Prevention vs. Risk Reduction in Lung Cancer

I wrote an article recently about how I was guilty of falling into the trap of blaming an acquaintance's smoking habit for her possible lung cancer (it had not yet been conclusively diagnosed). I was jumping the gun based on limited information and an ingrained bias -- a bias that I actively advocate against. At the end of the article, I wrote about the need to remove the stigma from discussions about treatment and how we need to also work on better ways to address smoking in the subject of prevention. It was brought to my attention, however, that what we really need to be talking about is not prevention, but risk reduction.

Not all cases of lung cancer can be prevented

Just by suggesting "prevention" could be achieved by quitting smoking or never starting, we are still leveling some range of victim blaming on the patient. The truth is, there is no absolute prevention for lung cancer. All we really can do is reduce the overall risk.
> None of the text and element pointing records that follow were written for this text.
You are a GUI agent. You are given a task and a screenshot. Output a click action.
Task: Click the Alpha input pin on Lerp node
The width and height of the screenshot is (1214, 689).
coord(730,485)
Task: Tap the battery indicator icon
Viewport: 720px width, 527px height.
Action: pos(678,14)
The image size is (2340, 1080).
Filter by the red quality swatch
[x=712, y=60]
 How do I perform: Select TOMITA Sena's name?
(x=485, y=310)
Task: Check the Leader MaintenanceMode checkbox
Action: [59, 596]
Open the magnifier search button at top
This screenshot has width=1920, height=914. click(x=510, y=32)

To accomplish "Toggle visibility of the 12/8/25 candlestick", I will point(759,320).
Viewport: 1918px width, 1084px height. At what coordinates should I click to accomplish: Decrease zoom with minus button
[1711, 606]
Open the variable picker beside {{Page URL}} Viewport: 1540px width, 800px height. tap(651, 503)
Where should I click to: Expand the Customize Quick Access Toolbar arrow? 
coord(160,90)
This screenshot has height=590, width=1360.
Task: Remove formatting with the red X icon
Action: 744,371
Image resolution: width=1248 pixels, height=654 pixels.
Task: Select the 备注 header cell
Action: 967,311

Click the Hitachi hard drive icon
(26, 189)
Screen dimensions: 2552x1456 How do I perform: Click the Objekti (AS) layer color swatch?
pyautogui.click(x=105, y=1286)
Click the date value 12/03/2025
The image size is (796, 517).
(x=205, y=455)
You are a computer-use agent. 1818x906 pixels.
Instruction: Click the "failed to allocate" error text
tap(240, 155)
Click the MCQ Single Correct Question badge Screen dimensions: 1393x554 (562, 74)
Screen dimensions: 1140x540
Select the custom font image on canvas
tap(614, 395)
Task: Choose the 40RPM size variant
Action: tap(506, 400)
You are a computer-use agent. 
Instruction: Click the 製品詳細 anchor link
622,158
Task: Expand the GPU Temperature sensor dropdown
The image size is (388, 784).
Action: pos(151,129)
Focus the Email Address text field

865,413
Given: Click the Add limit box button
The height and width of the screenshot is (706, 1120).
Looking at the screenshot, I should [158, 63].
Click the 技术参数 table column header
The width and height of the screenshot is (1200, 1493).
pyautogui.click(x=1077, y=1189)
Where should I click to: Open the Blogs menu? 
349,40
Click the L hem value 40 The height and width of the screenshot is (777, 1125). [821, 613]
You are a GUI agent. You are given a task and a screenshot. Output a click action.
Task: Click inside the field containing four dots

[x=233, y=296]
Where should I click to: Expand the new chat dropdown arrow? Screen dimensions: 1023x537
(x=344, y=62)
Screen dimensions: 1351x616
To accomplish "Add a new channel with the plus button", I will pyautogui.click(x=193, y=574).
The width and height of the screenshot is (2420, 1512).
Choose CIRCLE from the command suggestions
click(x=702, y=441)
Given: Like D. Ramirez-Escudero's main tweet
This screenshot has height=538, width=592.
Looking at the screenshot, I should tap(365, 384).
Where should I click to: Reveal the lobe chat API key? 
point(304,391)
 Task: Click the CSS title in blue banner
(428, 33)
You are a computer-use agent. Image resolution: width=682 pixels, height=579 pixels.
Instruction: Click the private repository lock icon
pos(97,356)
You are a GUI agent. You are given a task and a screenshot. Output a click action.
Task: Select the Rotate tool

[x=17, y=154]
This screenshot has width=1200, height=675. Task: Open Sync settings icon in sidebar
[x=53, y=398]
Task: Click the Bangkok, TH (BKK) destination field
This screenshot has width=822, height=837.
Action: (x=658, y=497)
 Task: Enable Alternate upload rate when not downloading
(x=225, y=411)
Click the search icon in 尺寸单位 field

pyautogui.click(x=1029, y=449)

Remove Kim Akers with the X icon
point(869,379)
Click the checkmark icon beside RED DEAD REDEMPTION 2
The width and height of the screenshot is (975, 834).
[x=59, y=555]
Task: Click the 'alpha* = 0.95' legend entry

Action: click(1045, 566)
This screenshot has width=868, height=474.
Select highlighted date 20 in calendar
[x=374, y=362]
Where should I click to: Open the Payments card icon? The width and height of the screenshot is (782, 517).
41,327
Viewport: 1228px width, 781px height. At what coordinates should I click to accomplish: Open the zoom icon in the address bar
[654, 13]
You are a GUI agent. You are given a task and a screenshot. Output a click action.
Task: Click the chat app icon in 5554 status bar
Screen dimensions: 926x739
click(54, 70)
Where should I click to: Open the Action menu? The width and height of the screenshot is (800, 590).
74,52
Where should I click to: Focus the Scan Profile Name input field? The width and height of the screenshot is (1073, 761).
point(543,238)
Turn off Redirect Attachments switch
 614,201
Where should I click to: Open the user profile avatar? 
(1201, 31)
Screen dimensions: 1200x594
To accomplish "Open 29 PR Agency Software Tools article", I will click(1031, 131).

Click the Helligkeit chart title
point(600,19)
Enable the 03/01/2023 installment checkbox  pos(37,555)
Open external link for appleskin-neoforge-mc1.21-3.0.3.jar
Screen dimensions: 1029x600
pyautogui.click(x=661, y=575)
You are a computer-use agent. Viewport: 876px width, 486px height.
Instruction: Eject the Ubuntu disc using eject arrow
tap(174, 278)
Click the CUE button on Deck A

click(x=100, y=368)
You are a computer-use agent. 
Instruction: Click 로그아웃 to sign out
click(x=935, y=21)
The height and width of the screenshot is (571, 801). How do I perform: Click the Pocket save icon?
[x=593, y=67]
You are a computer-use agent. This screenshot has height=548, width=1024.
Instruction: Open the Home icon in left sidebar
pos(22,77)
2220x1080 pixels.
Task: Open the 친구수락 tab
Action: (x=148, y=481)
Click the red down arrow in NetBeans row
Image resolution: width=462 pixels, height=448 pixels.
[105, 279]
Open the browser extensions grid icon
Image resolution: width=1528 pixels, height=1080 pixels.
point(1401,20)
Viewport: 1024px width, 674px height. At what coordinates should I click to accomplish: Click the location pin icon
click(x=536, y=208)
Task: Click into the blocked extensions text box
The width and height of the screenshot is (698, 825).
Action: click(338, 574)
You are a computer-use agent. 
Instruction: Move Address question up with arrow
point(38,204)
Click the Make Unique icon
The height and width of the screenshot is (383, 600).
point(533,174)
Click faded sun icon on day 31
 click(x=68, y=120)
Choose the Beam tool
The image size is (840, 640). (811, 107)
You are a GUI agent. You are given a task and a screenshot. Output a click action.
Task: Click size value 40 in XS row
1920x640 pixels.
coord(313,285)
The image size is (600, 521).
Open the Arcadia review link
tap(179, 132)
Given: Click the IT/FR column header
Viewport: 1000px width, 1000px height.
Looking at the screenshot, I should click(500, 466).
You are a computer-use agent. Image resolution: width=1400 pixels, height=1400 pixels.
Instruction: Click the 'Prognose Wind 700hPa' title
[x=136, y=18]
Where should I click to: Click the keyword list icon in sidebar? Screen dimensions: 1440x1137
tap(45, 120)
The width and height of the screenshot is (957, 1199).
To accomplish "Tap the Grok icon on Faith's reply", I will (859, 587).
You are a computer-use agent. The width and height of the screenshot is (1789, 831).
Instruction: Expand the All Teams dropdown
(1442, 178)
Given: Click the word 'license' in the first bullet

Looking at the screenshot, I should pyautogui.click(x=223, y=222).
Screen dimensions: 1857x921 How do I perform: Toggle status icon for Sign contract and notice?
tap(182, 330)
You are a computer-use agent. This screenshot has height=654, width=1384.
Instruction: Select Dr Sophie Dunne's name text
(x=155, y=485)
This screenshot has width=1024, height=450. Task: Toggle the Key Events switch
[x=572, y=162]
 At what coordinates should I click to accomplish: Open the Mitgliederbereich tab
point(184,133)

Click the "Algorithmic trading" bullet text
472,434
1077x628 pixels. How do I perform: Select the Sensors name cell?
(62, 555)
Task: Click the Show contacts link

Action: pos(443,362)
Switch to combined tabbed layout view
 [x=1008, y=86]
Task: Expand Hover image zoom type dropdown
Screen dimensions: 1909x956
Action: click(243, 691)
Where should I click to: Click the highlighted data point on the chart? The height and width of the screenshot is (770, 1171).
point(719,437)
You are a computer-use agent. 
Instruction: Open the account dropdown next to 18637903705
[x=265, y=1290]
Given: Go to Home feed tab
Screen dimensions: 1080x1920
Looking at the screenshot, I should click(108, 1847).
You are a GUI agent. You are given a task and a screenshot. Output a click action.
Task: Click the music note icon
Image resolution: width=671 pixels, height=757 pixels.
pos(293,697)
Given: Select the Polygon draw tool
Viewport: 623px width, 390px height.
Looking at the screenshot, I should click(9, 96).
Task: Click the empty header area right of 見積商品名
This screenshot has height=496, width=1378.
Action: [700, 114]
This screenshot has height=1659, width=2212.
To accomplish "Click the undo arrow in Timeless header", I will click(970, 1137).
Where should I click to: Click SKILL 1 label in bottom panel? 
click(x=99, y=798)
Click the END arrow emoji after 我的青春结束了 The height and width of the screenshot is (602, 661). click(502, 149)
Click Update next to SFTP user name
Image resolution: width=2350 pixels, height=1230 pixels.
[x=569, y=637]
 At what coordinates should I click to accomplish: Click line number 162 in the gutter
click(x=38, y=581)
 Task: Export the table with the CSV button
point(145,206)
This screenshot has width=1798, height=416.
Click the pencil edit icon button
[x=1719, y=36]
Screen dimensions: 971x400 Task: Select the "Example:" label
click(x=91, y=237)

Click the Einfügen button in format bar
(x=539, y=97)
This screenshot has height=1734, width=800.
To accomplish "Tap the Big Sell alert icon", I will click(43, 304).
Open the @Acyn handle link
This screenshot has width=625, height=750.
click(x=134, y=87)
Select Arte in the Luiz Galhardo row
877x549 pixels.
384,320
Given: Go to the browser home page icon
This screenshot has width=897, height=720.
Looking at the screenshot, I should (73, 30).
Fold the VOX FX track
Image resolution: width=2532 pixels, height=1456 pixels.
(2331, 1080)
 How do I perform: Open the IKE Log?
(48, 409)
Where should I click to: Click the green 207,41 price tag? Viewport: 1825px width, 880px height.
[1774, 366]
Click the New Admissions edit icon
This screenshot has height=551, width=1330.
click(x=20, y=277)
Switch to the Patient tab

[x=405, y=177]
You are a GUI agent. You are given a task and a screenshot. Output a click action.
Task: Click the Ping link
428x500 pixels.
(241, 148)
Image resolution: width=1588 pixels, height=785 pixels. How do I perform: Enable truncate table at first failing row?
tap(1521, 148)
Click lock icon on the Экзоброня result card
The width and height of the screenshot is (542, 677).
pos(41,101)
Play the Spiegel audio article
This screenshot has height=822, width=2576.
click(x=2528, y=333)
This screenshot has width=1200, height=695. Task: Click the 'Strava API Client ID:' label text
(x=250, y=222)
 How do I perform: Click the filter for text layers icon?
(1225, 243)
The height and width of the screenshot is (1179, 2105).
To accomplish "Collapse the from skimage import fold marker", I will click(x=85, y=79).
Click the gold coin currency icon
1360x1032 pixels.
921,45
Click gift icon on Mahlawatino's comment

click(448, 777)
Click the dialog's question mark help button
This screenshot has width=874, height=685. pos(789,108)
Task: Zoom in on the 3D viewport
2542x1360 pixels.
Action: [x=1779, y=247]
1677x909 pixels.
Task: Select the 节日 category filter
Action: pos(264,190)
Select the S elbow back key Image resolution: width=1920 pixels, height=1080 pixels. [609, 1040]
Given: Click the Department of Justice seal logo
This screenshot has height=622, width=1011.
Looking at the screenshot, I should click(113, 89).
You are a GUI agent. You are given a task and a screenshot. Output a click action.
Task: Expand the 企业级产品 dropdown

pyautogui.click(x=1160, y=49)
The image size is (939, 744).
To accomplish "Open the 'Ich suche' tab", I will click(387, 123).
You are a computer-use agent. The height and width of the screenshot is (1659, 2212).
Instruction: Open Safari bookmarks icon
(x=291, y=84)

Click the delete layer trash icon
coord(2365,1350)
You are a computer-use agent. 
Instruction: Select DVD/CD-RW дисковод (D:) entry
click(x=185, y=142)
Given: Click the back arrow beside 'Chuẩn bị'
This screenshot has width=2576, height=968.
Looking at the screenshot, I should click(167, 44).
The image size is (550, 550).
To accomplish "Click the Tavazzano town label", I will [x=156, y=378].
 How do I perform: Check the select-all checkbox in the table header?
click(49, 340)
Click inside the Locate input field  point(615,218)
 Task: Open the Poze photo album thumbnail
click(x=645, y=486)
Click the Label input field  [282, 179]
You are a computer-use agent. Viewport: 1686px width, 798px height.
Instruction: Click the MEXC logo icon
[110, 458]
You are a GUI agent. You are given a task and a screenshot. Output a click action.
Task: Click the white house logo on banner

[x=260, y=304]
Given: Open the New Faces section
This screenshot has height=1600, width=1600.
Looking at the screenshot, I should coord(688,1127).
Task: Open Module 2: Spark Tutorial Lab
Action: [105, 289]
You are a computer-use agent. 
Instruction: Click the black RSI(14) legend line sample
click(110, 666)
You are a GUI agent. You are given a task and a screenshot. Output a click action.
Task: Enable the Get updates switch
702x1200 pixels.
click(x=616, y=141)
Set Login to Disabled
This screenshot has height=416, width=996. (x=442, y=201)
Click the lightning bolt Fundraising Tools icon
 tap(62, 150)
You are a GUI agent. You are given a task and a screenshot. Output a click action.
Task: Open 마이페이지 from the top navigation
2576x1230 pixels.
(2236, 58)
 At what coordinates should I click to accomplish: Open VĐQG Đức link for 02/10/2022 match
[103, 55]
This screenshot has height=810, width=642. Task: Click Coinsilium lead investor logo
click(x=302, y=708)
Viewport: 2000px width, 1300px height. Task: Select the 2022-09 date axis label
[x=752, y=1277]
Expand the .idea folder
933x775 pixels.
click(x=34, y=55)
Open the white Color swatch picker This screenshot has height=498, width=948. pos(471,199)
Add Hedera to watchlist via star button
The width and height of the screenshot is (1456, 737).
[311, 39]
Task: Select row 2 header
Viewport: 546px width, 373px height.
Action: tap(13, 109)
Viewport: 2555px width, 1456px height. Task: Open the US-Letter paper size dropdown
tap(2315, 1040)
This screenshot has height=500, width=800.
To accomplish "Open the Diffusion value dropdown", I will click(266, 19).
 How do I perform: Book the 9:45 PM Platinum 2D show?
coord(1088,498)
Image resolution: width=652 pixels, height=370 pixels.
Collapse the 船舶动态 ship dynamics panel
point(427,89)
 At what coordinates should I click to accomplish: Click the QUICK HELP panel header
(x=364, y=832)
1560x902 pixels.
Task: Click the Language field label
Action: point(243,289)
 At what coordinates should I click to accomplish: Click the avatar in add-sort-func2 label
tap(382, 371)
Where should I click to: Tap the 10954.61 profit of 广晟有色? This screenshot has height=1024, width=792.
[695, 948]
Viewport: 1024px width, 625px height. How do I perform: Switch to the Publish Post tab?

For years, the common dialogue on lung cancer has been all about prevention through not smoking. The relentless ad campaigns telling us that tobacco use is the primary cause of lung cancer may have created a sense of awareness about the dangers of smoking, but the result is a gross misunderstanding of the overall nature of lung cancer. It is viewed as a disease that patients bring upon themselves. It is viewed as a disease of the elderly, the infirm, the unhealthy; there is little drive to raise research dollars because the affected population is seen as somehow less deserving than other cancer demographics.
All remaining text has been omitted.